What is the Federal Reserve Board doing about its mandate to promote full employment? Nothing. The Fed is obsessed with the other half of its mandate — promoting stable prices. On this front, the battle seems to be won. Personal Consumption Expenditure (PCE) inflation in May came in at less than 0.1%. The year-over-year rate increase is 2.6% and falling. Consumer prices in June declined by 0.1%. This comes on the heels of the May report showing no change in prices. The year-over-year change is a non-scary 3% and falling.

Both figures are firmly on the path to reducing annual inflation to the 2% goal set by the Fed.

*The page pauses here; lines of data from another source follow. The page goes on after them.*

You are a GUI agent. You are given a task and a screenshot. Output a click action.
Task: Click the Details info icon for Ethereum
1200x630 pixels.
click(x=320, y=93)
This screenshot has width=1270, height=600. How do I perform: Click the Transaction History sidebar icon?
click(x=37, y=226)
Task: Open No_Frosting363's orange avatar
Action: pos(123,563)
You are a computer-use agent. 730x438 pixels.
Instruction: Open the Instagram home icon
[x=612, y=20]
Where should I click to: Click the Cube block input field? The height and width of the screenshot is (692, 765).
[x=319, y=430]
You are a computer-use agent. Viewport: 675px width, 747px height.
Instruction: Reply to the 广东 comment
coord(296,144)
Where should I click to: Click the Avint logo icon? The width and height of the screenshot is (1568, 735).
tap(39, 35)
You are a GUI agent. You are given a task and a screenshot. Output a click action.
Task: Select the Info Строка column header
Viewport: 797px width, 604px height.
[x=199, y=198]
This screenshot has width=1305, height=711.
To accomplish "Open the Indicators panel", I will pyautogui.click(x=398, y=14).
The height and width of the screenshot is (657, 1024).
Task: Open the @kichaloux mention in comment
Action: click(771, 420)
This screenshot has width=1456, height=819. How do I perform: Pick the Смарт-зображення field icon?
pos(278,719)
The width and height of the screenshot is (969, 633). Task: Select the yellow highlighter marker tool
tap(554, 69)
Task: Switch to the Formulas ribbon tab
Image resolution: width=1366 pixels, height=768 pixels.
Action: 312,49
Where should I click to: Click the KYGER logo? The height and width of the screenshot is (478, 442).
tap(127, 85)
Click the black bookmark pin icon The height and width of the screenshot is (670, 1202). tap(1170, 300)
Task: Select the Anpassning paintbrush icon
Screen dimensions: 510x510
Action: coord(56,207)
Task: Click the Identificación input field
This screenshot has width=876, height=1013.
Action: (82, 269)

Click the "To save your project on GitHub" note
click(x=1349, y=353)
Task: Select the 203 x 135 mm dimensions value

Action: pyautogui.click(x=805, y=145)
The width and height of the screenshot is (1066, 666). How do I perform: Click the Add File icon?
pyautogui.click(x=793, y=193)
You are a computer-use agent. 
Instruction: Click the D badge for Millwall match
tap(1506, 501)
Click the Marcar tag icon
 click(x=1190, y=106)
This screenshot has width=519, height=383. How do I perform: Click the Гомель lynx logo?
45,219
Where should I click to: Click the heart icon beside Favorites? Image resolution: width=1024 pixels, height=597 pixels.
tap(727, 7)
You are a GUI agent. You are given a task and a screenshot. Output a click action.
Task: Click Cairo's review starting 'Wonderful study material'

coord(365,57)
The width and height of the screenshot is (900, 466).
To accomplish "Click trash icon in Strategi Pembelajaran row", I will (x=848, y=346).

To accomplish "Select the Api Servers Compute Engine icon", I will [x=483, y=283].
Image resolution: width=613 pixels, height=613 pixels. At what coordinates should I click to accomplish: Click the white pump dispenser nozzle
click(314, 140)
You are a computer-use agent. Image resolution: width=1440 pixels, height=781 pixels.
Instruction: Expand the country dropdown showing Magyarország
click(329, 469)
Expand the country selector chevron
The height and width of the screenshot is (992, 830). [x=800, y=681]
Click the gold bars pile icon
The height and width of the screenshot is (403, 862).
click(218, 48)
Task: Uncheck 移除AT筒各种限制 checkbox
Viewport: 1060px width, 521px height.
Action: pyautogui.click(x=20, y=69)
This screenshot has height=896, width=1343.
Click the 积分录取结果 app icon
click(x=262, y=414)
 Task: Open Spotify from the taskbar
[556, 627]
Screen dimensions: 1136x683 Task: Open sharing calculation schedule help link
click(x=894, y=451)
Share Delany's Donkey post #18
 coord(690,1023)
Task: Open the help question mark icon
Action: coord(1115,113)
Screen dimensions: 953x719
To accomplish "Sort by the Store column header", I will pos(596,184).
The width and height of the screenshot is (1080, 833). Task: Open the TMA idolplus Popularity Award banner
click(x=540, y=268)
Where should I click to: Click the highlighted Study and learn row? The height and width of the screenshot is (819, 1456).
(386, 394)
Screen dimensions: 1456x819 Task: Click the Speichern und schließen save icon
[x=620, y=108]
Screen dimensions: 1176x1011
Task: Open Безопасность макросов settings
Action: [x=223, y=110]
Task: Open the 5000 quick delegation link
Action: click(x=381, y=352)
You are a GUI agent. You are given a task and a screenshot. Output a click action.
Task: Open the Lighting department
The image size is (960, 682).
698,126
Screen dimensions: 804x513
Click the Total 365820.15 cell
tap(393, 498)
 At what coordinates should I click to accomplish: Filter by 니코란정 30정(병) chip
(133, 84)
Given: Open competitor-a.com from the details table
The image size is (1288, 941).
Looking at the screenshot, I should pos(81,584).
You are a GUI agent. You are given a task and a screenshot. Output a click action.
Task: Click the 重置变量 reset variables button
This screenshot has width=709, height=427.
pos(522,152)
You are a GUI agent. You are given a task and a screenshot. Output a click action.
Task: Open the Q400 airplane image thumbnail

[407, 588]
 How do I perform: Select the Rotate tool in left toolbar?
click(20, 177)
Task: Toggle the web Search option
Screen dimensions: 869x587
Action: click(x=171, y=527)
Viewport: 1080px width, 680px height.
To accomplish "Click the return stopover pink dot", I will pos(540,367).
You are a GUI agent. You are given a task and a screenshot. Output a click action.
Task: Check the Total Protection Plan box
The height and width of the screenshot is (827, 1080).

Rather than declare victory, the Fed is keeping its short-term interest rate at 5.25%. This is far above the current rate of inflation. It is also significantly above the Fed’s estimate of the 2.75% rate that is neither economically stimulative nor contractionary.

Today’s contractionary rates are negatively affecting everything from the housing market to automobile purchases to everyday spending funded with credit card debt. If, as Fed Chair Powell continually preaches, interest rate policy operates with “long and variable lags,” the Fed should use the occasion of its meeting next week to start cutting interest rates now.

Jeffrey Scharf welcomes your comments. Contact him at jeffreyrscharf@gmail.com.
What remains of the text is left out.